Modeling of transformation-induced plasticity and its effect on the behavior of porous shape memory alloys. Part I: constitutive model for fully dense SMAs
Introduction
Since the discovery of the shape memory alloys (SMAs) in the 1960s researchers have been investigating both experimental aspects of their behavior as well as their constitutive modeling. While most of the issues associated with the thermomechanical response of SMAs have been addressed, there are still questions that remain open. One such open question is associated with the development of plastic strains during cyclic phase transformation. As indicated in the literature review below, this problem has been addressed for the case of one-dimensional SMA actuators (wires) undergoing cyclic temperature-induced phase transformation. However, a three-dimensional formulation is still lacking.
This problem resurfaces when dealing with porous SMAs undergoing cyclic phase transformation. It has been experimentally observed that large amount of plastic strain accumulates during such loading and it is very desirable to have a model, which is able to capture this effect. When modeling porous SMAs using micromechanical methods, one has to first establish an accurate model for the dense SMA matrix, which forms the walls and the connecting struts of the porous SMA. Due to the inherent three-dimensional stress state that develops during loading of porous SMAs, their successful modeling requires a three-dimensional model for the dense SMA matrix, that accounts for plastic strain development during cyclic loading.
Therefore, the focus of the current research effort will be to establish a three-dimensional model for fully dense SMAs with simultaneous evolution of transformation and plastic strains. Special attention will also be paid to the estimation of the material parameters required for the modeling of stress-induced phase transformation. The development of this model for dense SMAs will be presented in the first part of this two-part paper. It will then be used in the second part (Entchev and Lagoudas, to be published) to obtain the effective properties of porous SMAs using micromechanical averaging techniques.
SMAs are metallic alloys which can recover permanent strains when they are heated above a certain temperature. The key characteristic of all SMAs is the occurrence of a martensitic phase transformation.
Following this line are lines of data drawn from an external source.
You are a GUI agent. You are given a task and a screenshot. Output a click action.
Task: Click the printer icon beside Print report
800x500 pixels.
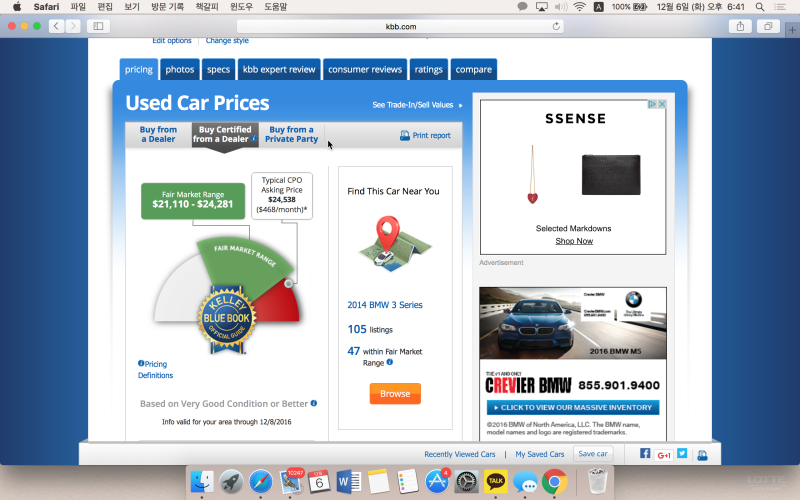click(405, 135)
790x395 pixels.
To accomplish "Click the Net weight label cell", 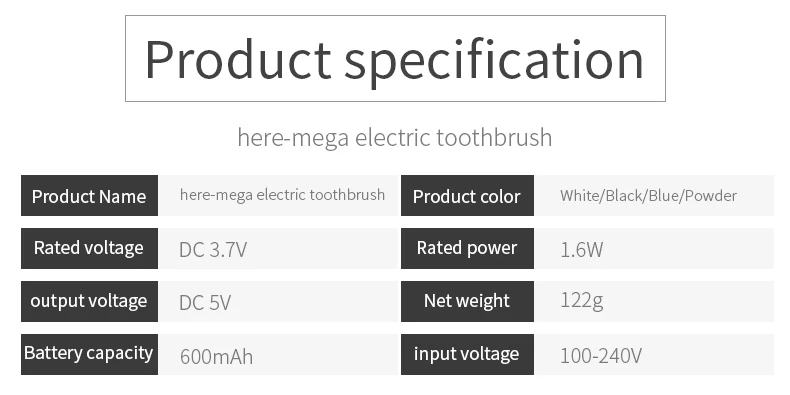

The martensitic transformation is a shear-dominant diffusionless solid-state phase transformation occurring by nucleation and growth of the martensitic phase from a parent austenitic phase. When an SMA undergoes a martensitic phase transformation, it transforms from its high-symmetry, usually cubic, austenitic phase to a low-symmetry martensitic phase, such as the monoclinic variants of the martensitic phase in a NiTi SMA.
The SMAs can be fabricated either as single crystals, such as some of the copper-based SMAs, or polycrystal, such as NiTi-based, iron-based and copper-based SMAs. While single crystal SMAs can be used for detailed analysis of the nature of the martensitic phase transformation, their use in applications is limited by the high manufacturing costs. Thus, since most practical applications involve polycrystalline SMAs, the current work will focus on the description of polycrystalline SMAs.
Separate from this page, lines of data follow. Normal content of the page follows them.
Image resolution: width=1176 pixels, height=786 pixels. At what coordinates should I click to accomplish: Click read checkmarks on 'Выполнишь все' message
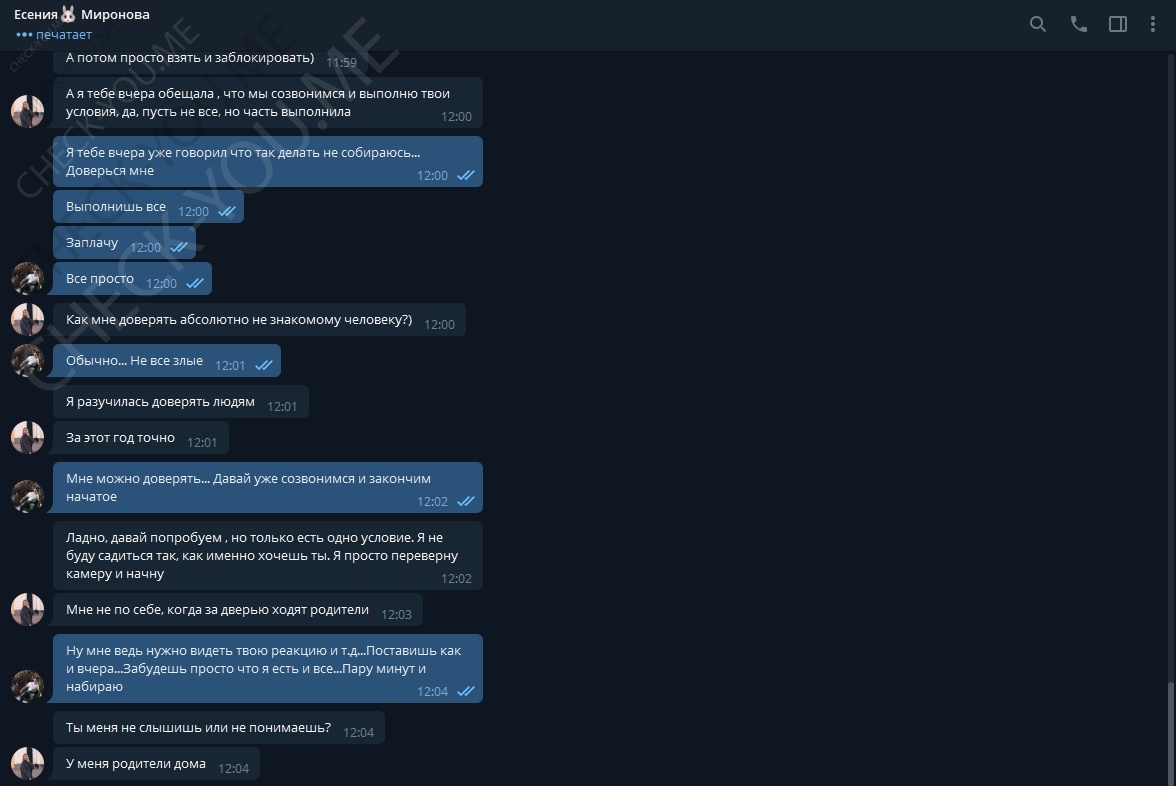pyautogui.click(x=226, y=212)
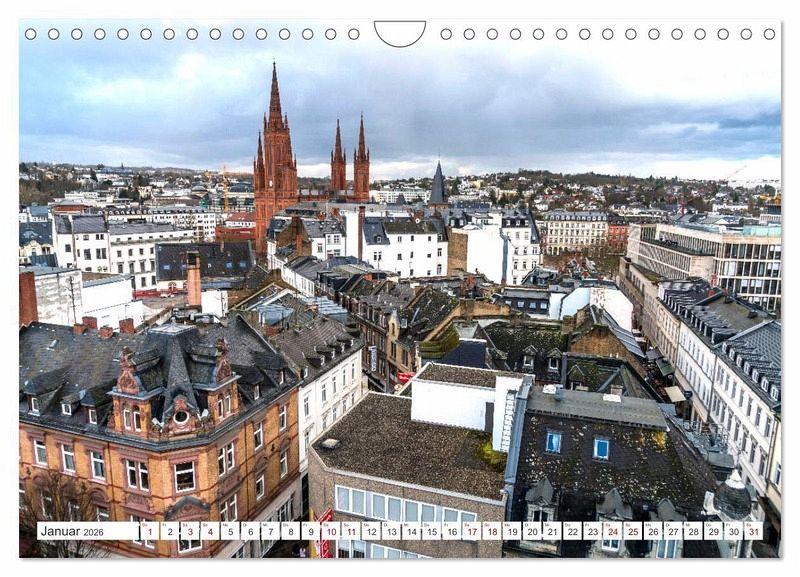Viewport: 800px width, 577px height.
Task: Pick day 13 in the calendar strip
Action: pos(390,531)
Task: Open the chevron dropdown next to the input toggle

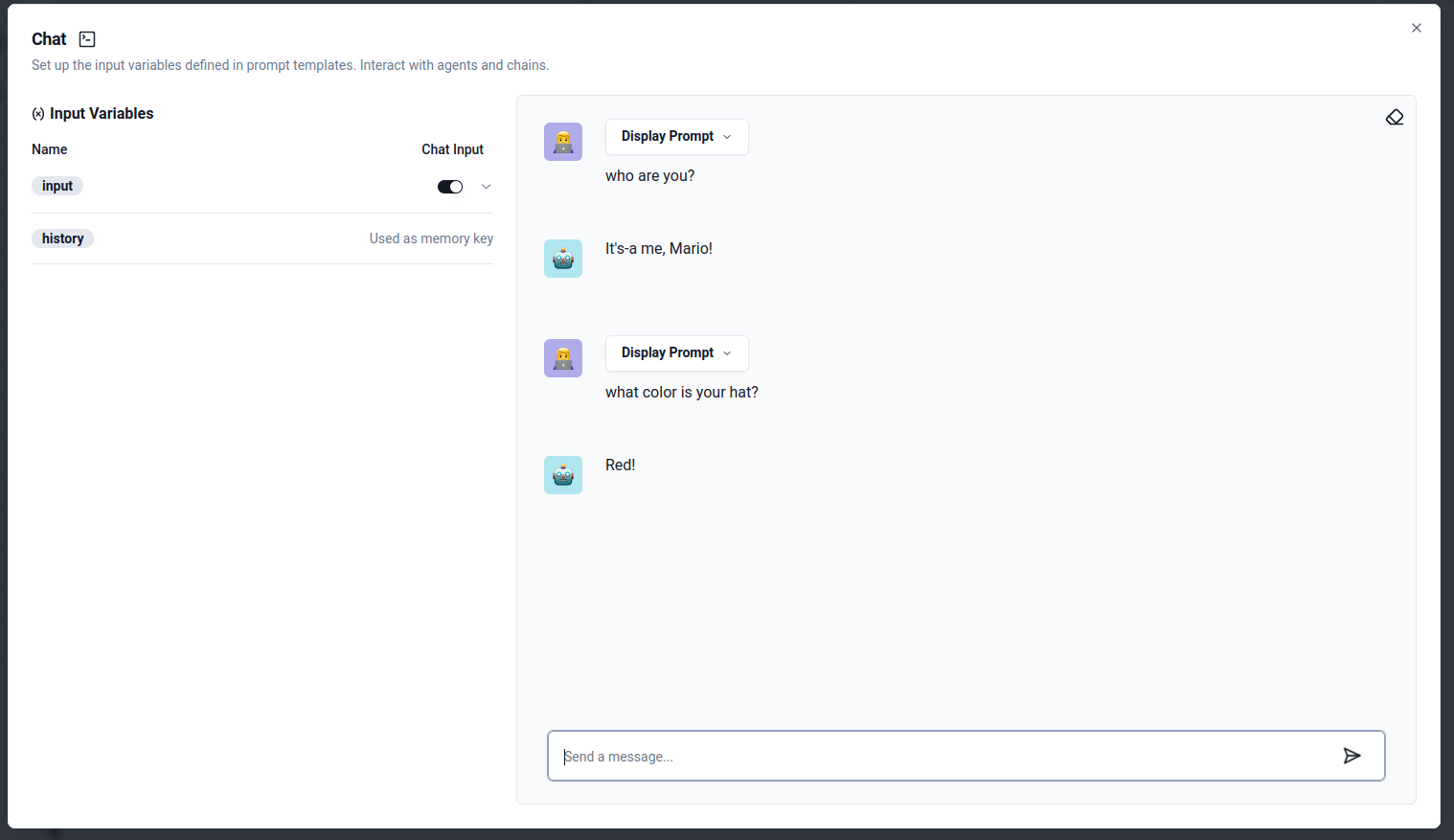Action: (x=486, y=186)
The key effects of SMAs associated with the martensitic transformation, which are observed according to the loading path and the thermomechanical history of the material are: pseudoelasticity, one-way shape memory effect and two-way shape memory effect.
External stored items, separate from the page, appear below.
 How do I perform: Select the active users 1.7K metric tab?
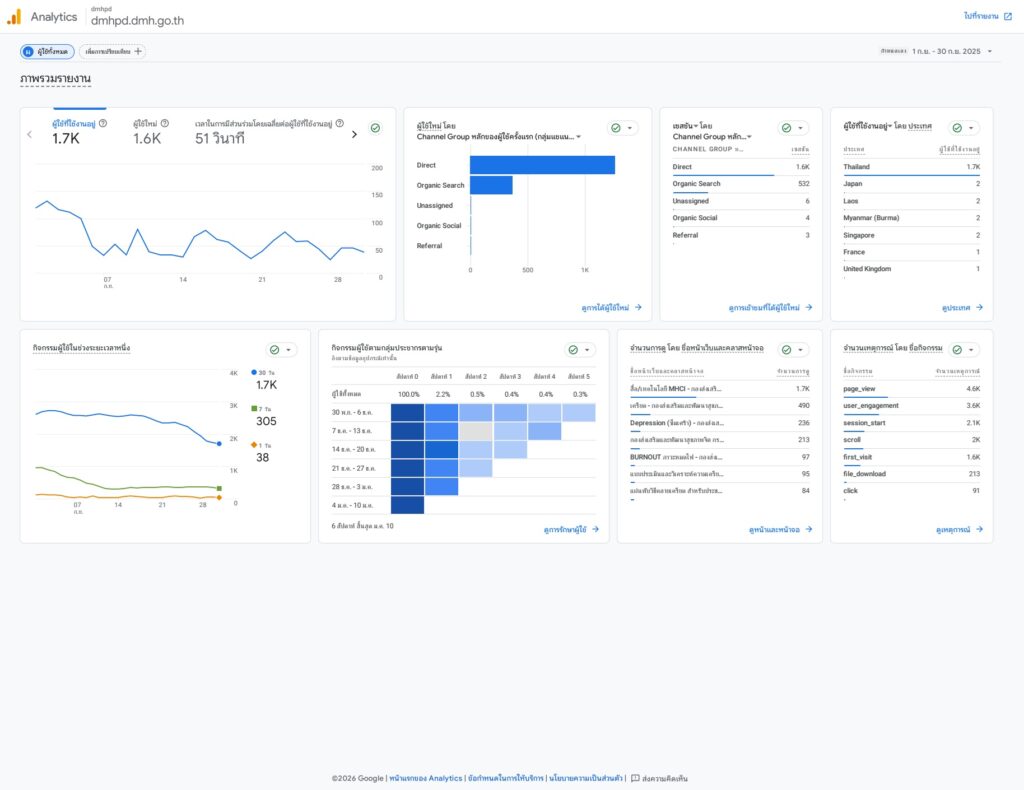click(x=80, y=132)
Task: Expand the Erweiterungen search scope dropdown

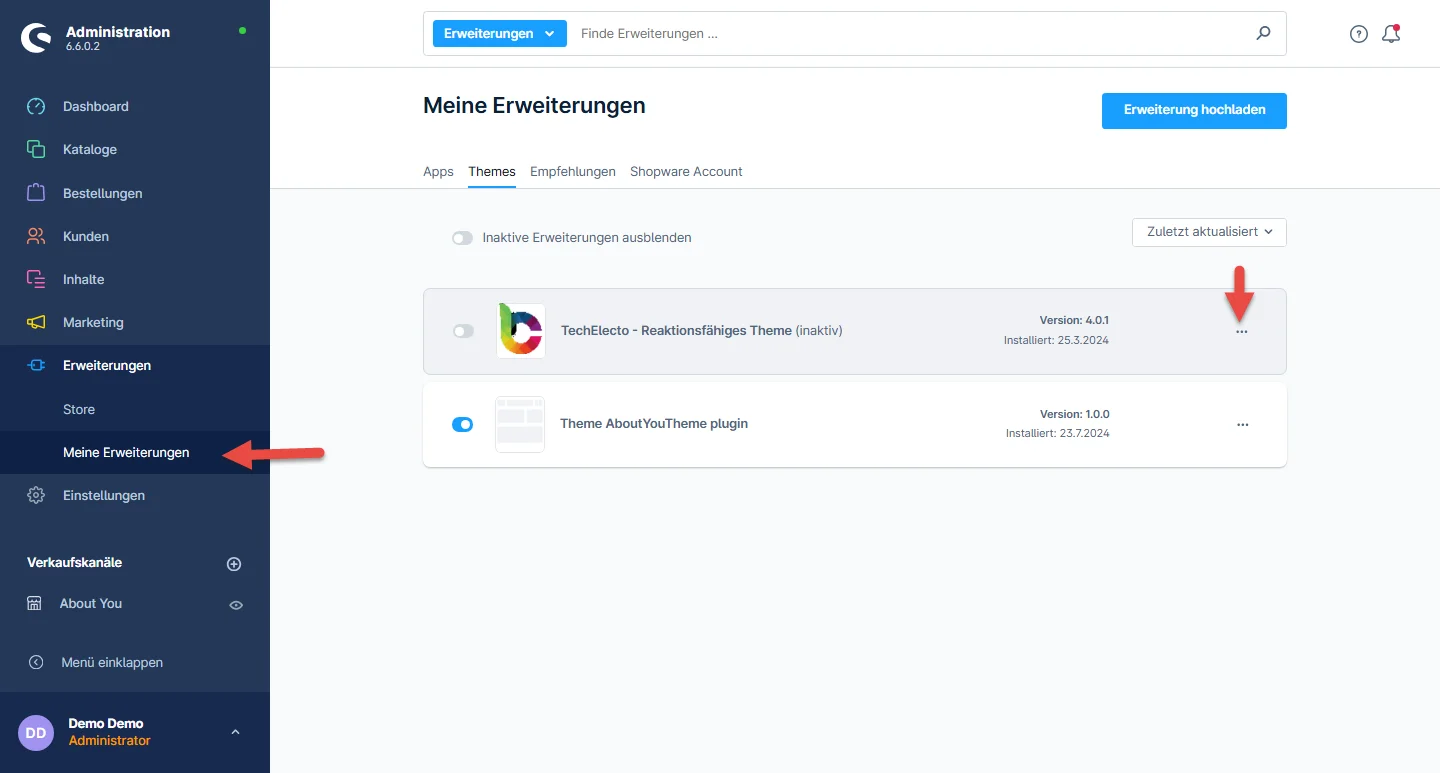Action: 499,34
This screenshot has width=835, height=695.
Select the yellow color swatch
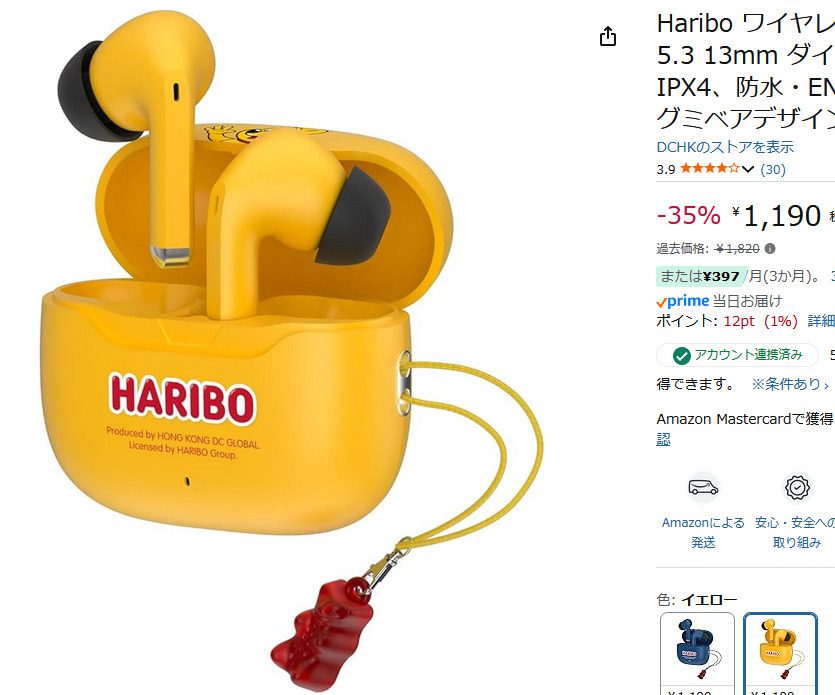[780, 653]
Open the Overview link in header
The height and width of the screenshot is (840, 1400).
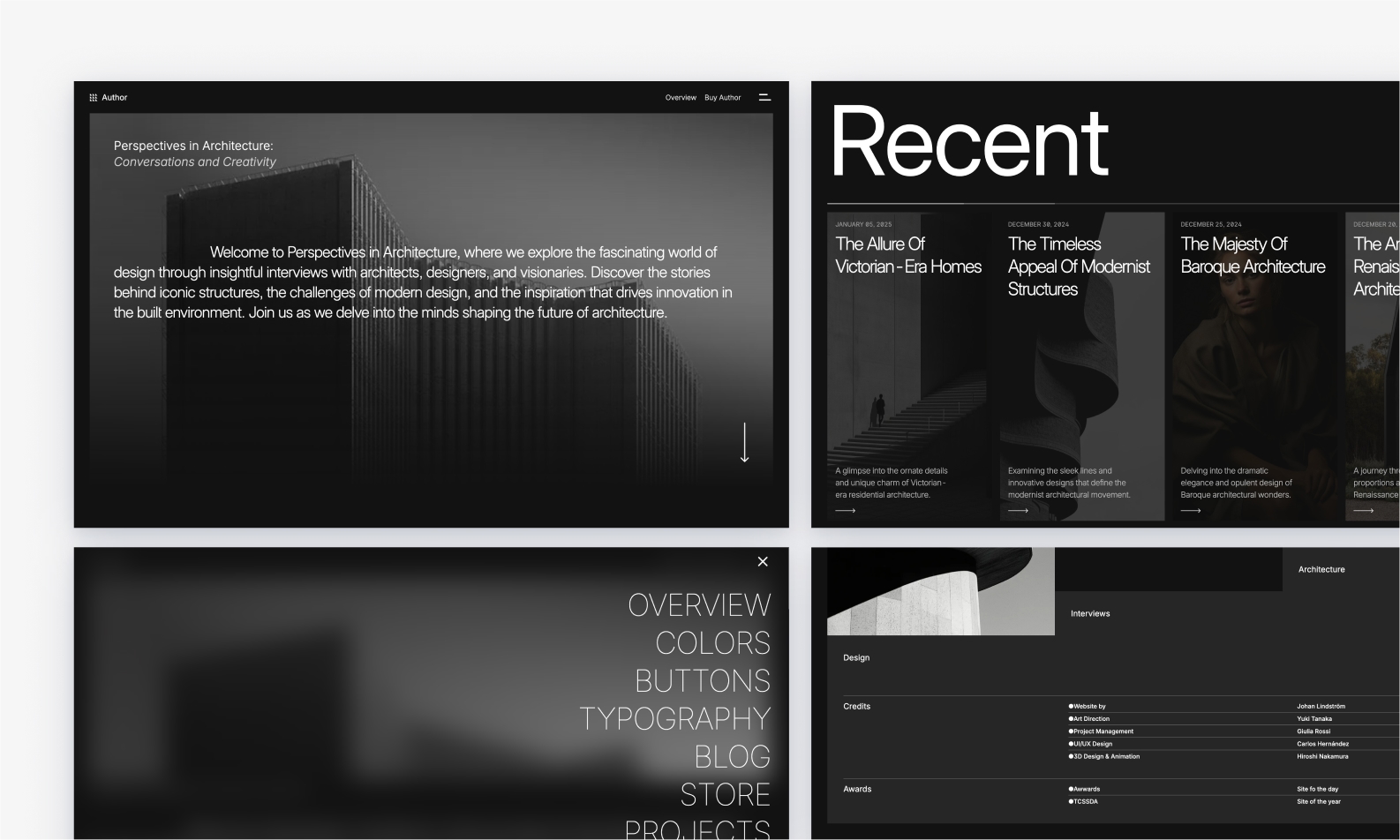pyautogui.click(x=681, y=98)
An SMA exhibits the Shape Memory Effect (SME) when it is deformed while in the martensitic phase and then unloaded while still at a temperature below M0f. If it is subsequently heated above A0f it will regain its original shape by transforming back into the parent austenitic phase. The pseudoelastic behavior of SMAs is associated with recovery of the transformation strain upon unloading and encompasses both superelastic and rubberlike behavior (Otsuka and Wayman, 1999). The superelastic behavior is observed during loading and unloading above A0s and is associated with stress-induced martensite and reversal to austenite upon unloading. When the loading and unloading of the SMA occurs at a temperature above A0s, partial transformation strain recovery takes place. When the loading and unloading occurs above A0f, full recovery upon unloading takes place.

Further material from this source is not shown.